In the simplest case, where all data points are mutually independent and have a single $x$-component and a single $y$-component each, a DataSet consisting of four points can be constructed via

DataSet([1,2,3,4], [4,5,6.5,7.8], [0.5,0.45,0.6,0.8])

or alternatively by

using LinearAlgebra
DataSet([1,2,3,4], [4,5,6.5,7.8], Diagonal([0.5,0.45,0.6,0.8].^2))

where the diagonal covariance matrix in the second line is equivalent to the vector of standard deviations supplied in the first line.

More generally, if a dataset consists of $N$ points where each $x$-value has $n$ many components and each $y$-value has $m$ many components, this can be specified to the DataSet constructor via a tuple $(N,n,m)$ in addition to the vectors x, y and the covariance matrix. For example:

X = [0.9, 1.0, 1.1, 1.9, 2.0, 2.1, 2.9, 3.0, 3.1, 3.9, 4.0, 4.1]
Y = [1.0, 5.0, 4.0, 8.0, 9.0, 13.0, 16.0, 20.0]
Cov = Diagonal([2.0, 4.0, 2.0, 4.0, 2.0, 4.0, 2.0, 4.0])
dims = (4, 3, 2)
DS = DataSet(X, Y, Cov, dims)

In this case, X is a vector consisting of the concatenated x-values (with 3 components each) for 4 different data points. The values of Y are the corresponding concatenated y-values (with 2 components each) of said 4 data points. Clearly, the covariance matrix must therefore be a positive-definite $(m \cdot N) \times (m \cdot N)$ matrix.

To complete the specification of an inference problem, a model function which is assumed to be able to capture the relationship which is inherent in the data must be added.

InformationGeometry.DataModelType

In addition to storing a DataSet, a DataModel also contains a function model(x,θ) and its derivative dmodel(x,θ) where x denotes the x-value of the data and θ is a vector of parameters on which the model depends. Crucially, dmodel contains the derivatives of the model with respect to the parameters θ, not the x-values. For example

DS = DataSet([1,2,3,4], [4,5,6.5,7.8], [0.5,0.45,0.6,0.8])
model(x::Number, θ::AbstractVector{<:Number}) = θ[1] * x + θ[2]
DM = DataModel(DS, model)

In cases where the output of the model has more than one component (i.e. ydim > 1), it is advisable to define the model function in such a way that it outputs static vectors using StaticArrays.jl for increased performance. For ydim = 1, InformationGeometry.jl expects the model to output a number instead of a vector with one component. In contrast, the parameter configuration θ must always be supplied as a vector.

A starting value for the maximum likelihood estimation can be passed to the DataModel constructor by appending an appropriate vector, e.g.

DM = DataModel(DS, model, [1.0,2.5])

During the construction of a DataModel process which includes the search for the maximum likelihood estimate $\theta_\text{MLE}$, multiple tests are run.
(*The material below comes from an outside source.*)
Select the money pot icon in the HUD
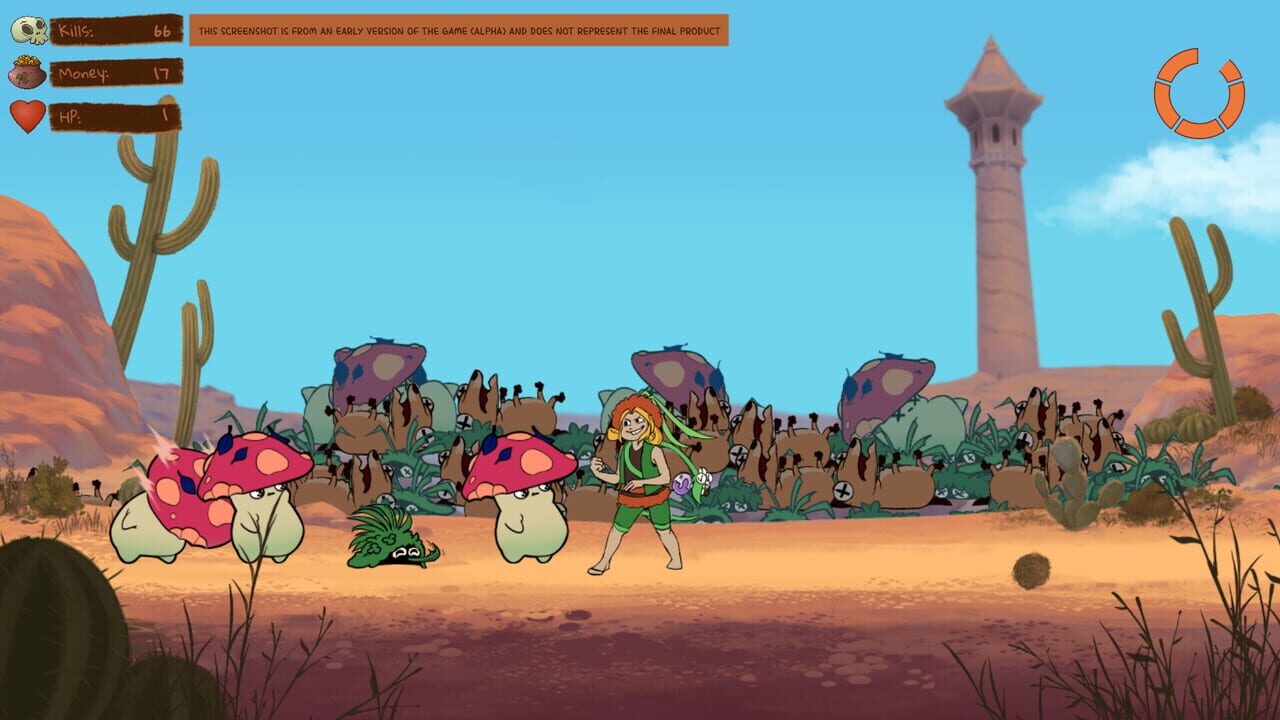Image resolution: width=1280 pixels, height=720 pixels. tap(28, 73)
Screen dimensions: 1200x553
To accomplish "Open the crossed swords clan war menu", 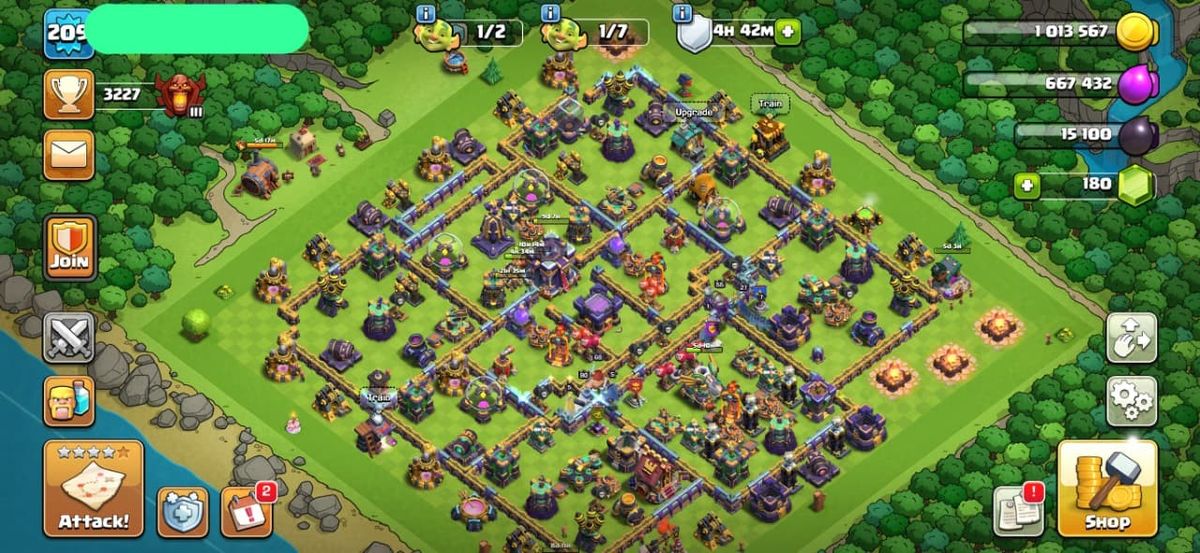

If necessary, these tests can be skipped by appending true as the last argument in the constructor:

DM = DataModel(DS, model, [-Inf,π,1+im], true)

If a DataModel is constructed as shown in the above examples, the gradient of the model with respect to the parameters θ (i.e. its "Jacobian") will be calculated using automatic differentiation. Alternatively, an explicit analytic expression for the Jacobian can be specified by hand:

using StaticArrays
function dmodel(x::Number, θ::AbstractVector{<:Number})
   @SMatrix [x  1.]     # ∂(model)/∂θ₁ and ∂(model)/∂θ₂
end
DM = DataModel(DS, model, dmodel)

The output of the Jacobian must be a matrix whose columns correspond to the partial derivatives with respect to different components of θ and whose rows correspond to evaluations at different components of x. Again, although it is not strictly required, outputting the Jacobian in form of a static matrix is typically beneficial for the overall performance.

The DataSet contained in a DataModel named DM can be accessed via Data(DM), whereas the model and its Jacobian can be used via DM.model and DM.dmodel respectively.

"Simple" DataSets and DataModels can be visualized directly via plot(DM) using pre-written recipes for the Plots.jl package.